#### [Stored items]
######

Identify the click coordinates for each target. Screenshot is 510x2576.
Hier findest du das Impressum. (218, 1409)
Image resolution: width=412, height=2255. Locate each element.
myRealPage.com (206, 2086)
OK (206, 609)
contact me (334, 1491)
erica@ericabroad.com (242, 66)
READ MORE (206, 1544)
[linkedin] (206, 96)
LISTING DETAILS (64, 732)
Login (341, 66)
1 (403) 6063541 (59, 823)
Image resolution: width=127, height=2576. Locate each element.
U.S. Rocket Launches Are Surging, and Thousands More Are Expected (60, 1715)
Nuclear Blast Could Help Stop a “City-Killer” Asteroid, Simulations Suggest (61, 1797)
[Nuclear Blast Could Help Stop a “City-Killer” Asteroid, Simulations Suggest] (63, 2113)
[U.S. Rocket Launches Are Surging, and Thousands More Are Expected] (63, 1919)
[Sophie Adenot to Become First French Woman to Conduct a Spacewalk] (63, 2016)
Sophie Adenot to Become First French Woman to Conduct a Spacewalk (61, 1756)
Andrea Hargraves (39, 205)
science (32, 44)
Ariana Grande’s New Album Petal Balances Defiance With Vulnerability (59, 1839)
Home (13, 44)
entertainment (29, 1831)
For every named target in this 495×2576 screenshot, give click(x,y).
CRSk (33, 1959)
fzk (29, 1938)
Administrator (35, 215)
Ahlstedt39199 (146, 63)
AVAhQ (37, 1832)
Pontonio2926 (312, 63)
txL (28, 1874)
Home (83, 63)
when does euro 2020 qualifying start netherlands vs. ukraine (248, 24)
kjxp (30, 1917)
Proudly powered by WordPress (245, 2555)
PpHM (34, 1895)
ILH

######

#### [Task requirements]
Scan the entries and show every line in which the word "Locate" is found.

#### [Result below]
Image resolution: width=412, height=2255. Locate each element.
Image resolution: width=127, height=2576. Locate each element.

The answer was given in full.